During reconciliation week there were so many wonderful events celebrating Aboriginal culture. My work organised a range of events during the week and of course I couldn’t go past putting my name down to go to the bush food tour held at the Botanic Gardens. Haydyn Bromley from Bookabee tours was our host. He was a very knowledgable guide and we were in very capable hands.
I find bush foods really interesting because there’s alway something new to learn. There are an estimated 30,000 edible plants across the world and people subsist on a tiny fraction of these. Supermarkets seem to sell countless versions of wheat, sugar, corn and rice. It all looks and tastes the same to me. There are so many interesting foods out there and I got to find out about a few more during this tour. Along the way he discussed responsible harvesting and how these plants were part of culture.
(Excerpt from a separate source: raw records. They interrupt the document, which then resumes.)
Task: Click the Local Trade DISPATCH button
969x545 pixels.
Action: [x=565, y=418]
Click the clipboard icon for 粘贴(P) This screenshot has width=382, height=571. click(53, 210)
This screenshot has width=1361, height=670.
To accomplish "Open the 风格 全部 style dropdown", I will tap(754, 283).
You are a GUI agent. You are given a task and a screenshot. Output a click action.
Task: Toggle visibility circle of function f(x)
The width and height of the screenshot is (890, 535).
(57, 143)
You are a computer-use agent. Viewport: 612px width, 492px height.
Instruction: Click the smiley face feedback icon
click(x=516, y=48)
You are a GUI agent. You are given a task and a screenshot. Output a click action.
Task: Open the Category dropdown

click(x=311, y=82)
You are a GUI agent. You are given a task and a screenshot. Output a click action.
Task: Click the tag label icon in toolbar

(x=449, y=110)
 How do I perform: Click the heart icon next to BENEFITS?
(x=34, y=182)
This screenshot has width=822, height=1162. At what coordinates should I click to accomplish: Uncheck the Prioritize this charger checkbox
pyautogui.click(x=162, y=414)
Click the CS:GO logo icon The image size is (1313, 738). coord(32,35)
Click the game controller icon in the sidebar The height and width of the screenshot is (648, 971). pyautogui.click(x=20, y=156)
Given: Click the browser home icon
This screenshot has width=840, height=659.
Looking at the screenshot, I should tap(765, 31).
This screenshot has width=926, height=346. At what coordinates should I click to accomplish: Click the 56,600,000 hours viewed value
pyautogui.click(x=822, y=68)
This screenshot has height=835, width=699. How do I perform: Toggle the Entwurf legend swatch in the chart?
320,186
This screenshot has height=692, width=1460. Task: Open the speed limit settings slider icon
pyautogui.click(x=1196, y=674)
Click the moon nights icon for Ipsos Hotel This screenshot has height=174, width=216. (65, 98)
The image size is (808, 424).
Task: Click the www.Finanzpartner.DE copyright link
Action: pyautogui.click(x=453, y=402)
Some plant highlights from the tour:
- Xanthorrhoea quadrangulata – edible vermicelli-like core, butterscotch flavoured resin, young whitish parts of leaves chewed to quench thirst, seeds made into damper.
- Eucalyptus camaldulensis Karransis – animals that lived in the tree were hunted, bees make home in the hollows and give honey, the hollowed out trunks used as shelters.
- Macadamia tetraphylla – I’d heard there were some trees in the gardens so it was good to finally see where they were.
- Podocarpus elatus – they were fruiting on the walk and Haydyn described the texture as being like oysters, I like to think they’re more like Turkish delight.
- Araucaria bidwillii – used as a family home, nuts eaten and also the centrepiece of a festival at harvest time.
- Cymbopogon ambiguus – used as a tea, particularly to settle the stomach.
Haydyn was such a knowledgable and friendly host and I really hope I get to spend some time walking amongst the plants with him again.